If a famous man once tried to drug you, would you tell? Even for the famous model Beverly Johnson, opening up about Bill Cosby drugging her took her many years. Now she's doing it. It was hard for her, but we can all learn a thing or two about why she decided it was important to do.
As of December 2014, there have been 19 public rape and sexual assault allegations against Bill Cosby.
Some of the sexual assault allegations had already happened years before, but they were forgotten until these allegations slowly crept back into the media. In October 2014, comedian Hannibal Buress made a reference to the allegations in a skit — a skit that went viral.
Slowly, the momentum around the allegations built, and many women came forward using their real names and alleging Cosby had assaulted them.
And then a big-name model came forward with an allegation — but it wasn't sexual assault.
On Dec. 11, 2014, model Beverly Johnson wrote an essay in Vanity Fair, saying that Cosby drugged her.
In case you don't know, in 1974, Johnson was American Vogue's first black cover model. She became huge in the fashion world for breaking boundaries for black models.
Johnson begins the essay by talking about she got on "The Cosby Show."
About 10 years after Johnson's big break as a model, an agent called her and said Cosby wanted her to try out for his show. "The Cosby Show" was *huge*, and Johnson was having a hard time financially, so taking up the opportunity was a no-brainer.
One day, Cosby invited her back to his place.
"Cosby suggested I come back to his house a few days later to read for the part. I agreed, and one late afternoon the following week I returned. His staff served a light dinner and Bill and I talked more about my plans for the future."
At one point, Cosby served her an espresso, which made Johnson lose her bearings.
Fortunately, Johnson realized she must have been drugged, and she made sure Cosby knew.
"Now let me explain this: I was a top model during the 70s, a period when drugs flowed at parties and photo shoots like bottled water at a health spa. I'd had my fun and experimented with my fair share of mood enhancers.
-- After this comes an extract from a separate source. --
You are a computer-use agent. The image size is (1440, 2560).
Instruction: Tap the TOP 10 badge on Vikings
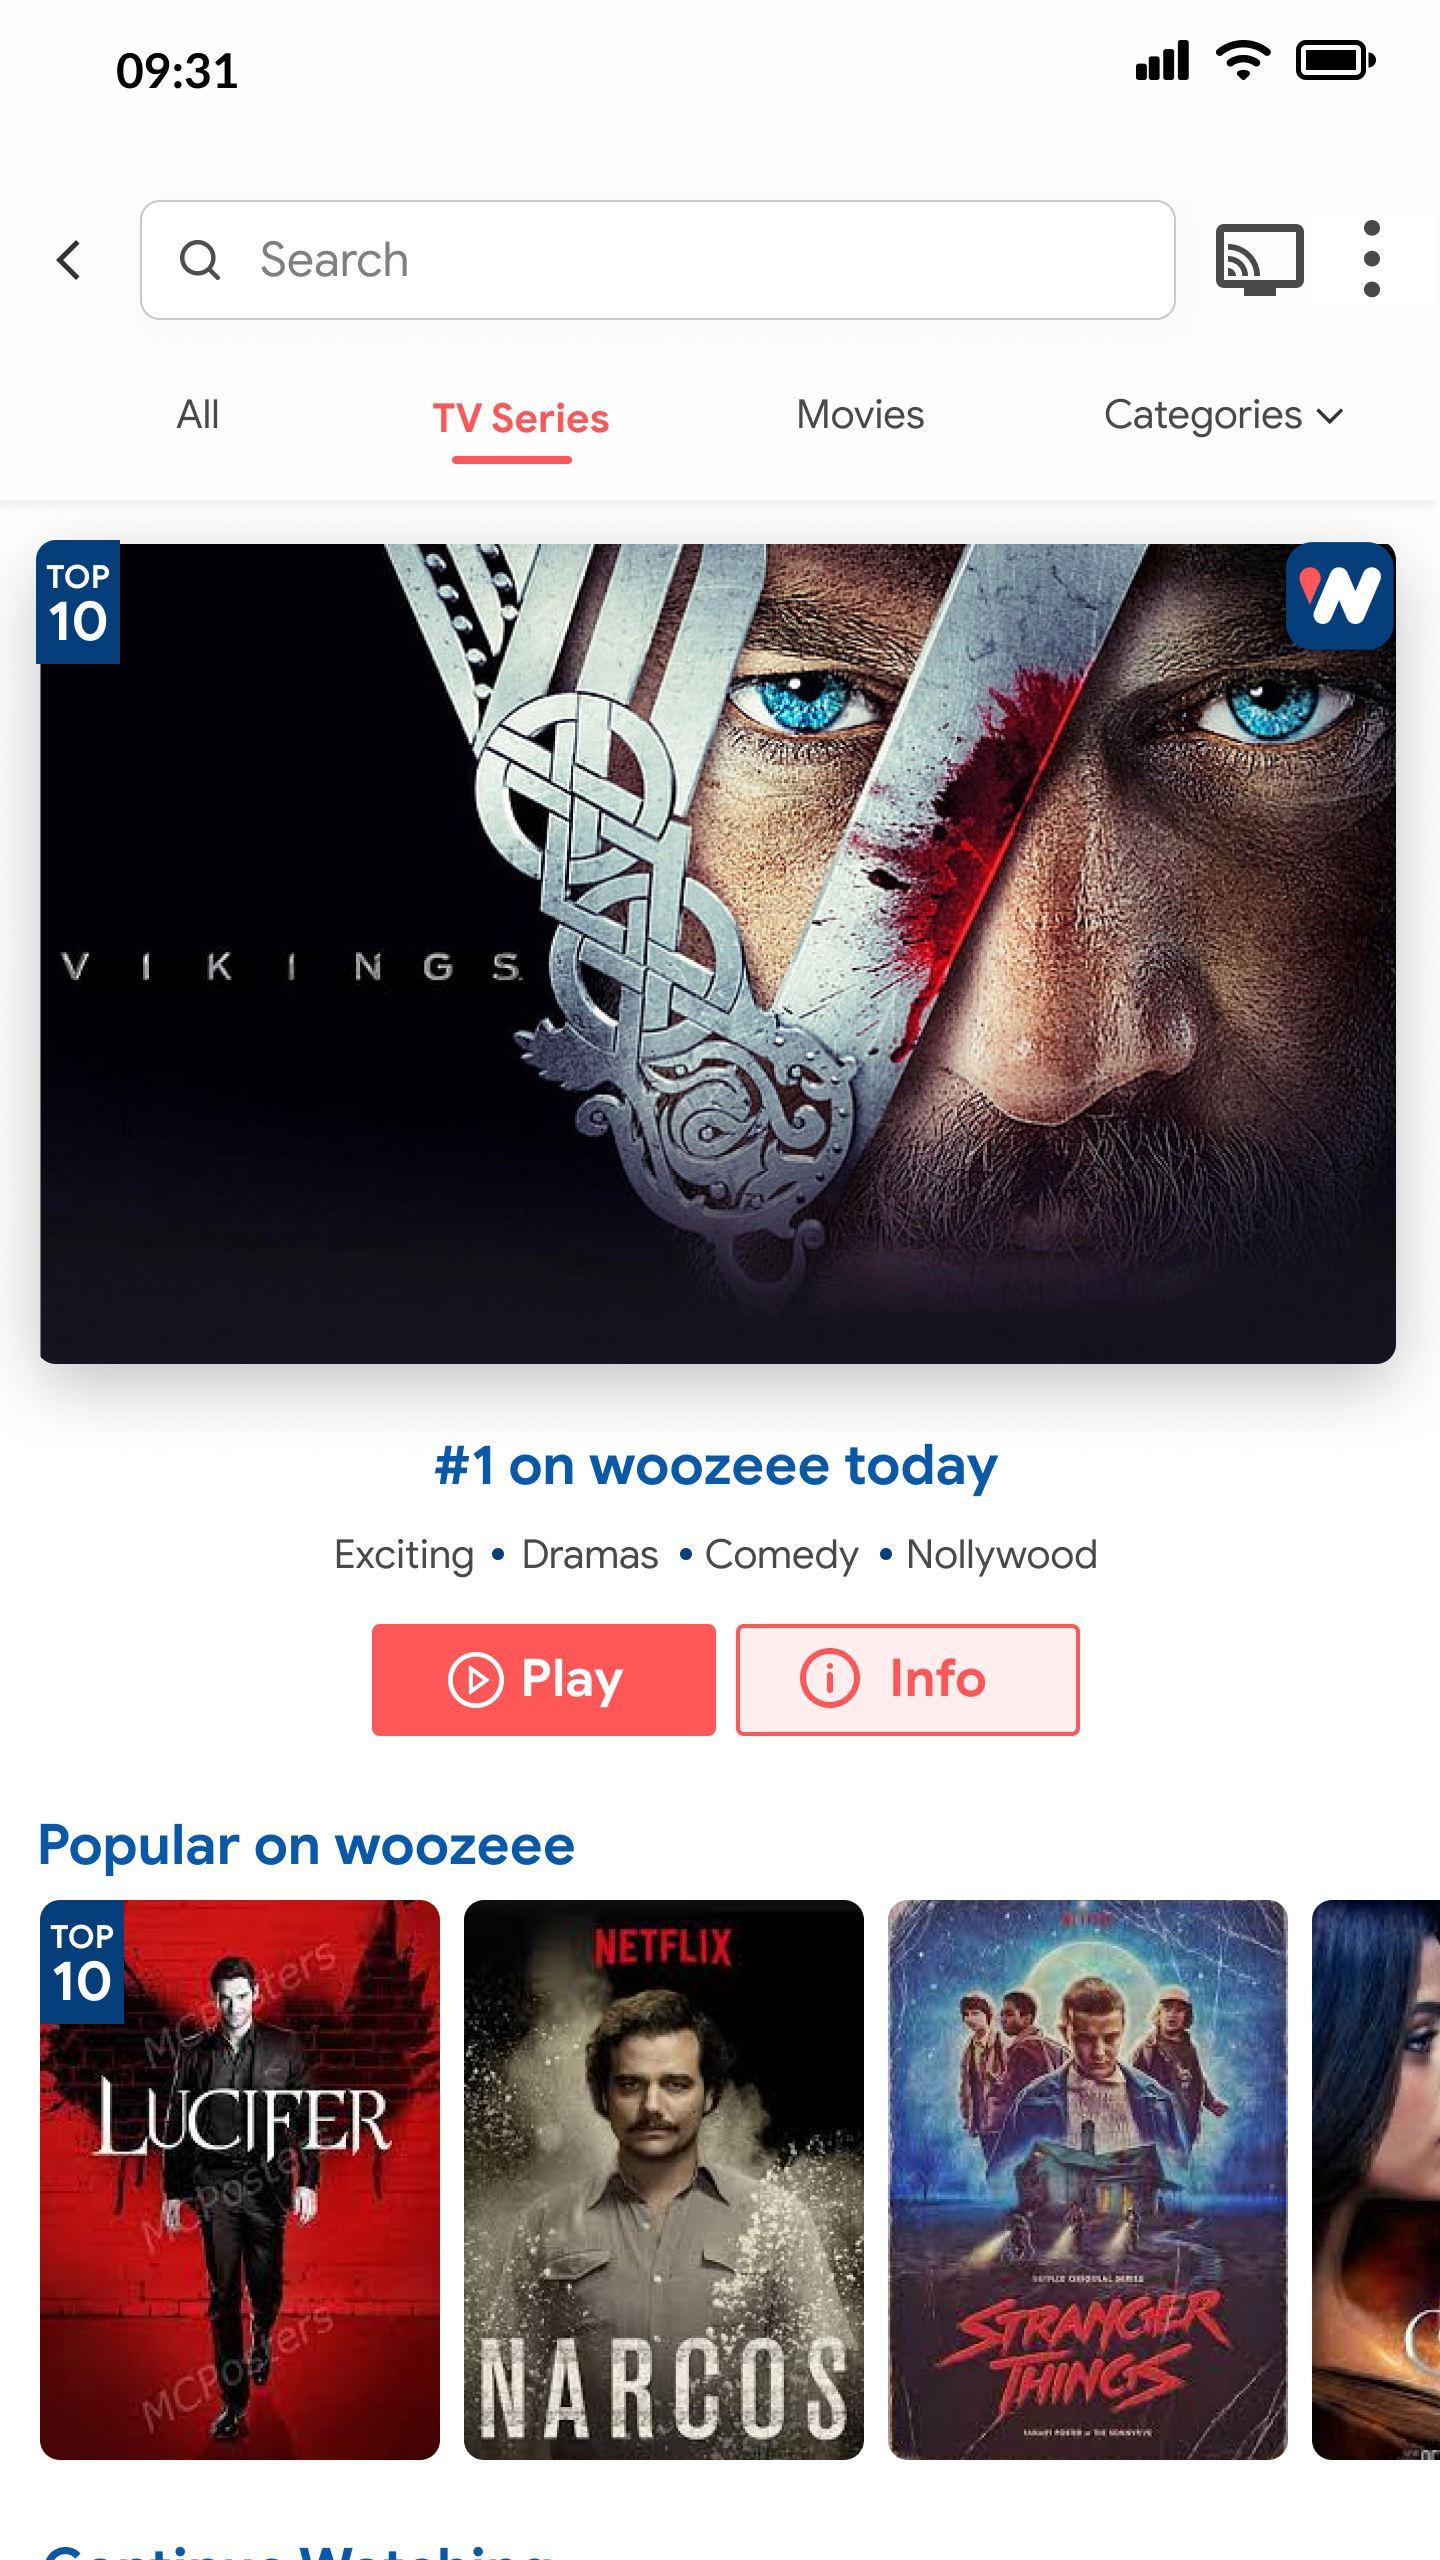(x=78, y=603)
I knew by the second sip of the drink Cosby had given me that I'd been drugged — and drugged good."
Johnson threw several expletives at Cosby, calling him a "motherf*cker" and yelling at him.
Cosby ended up kicking her out of his house.
According to her account, Johnson says that Cosby became angered by her yelling at him and brusquely took her downstairs and pushed her outside, where she was somehow able to find a cab, despite eventually blacking out and, according to the essay, having no account of how she got home.
Johnson was so afraid to tell anyone about what happened — even over 30 years later.
She had initially blamed herself for what happened, and then after the number of public allegations by women, she realized she was one of many who seemed to have been targeted — even if she was fortunate enough to not have been the victim of a sexual assault.
"Would they dismiss me as an angry black woman intent on ruining the image of one of the most revered men in the African American community over the last 40 years? ...
As I wrestled with the idea of telling my story of the day Bill Cosby drugged me with the intention of doing God knows what, the faces of Trayvon Martin, Michael Brown, Eric Garner, and countless other brown and black men took residence in my mind."
Finally, she explains why she decided to open up about being drugged.
Take heed at her words. They are powerful and important. Hopefully, we can all learn from them.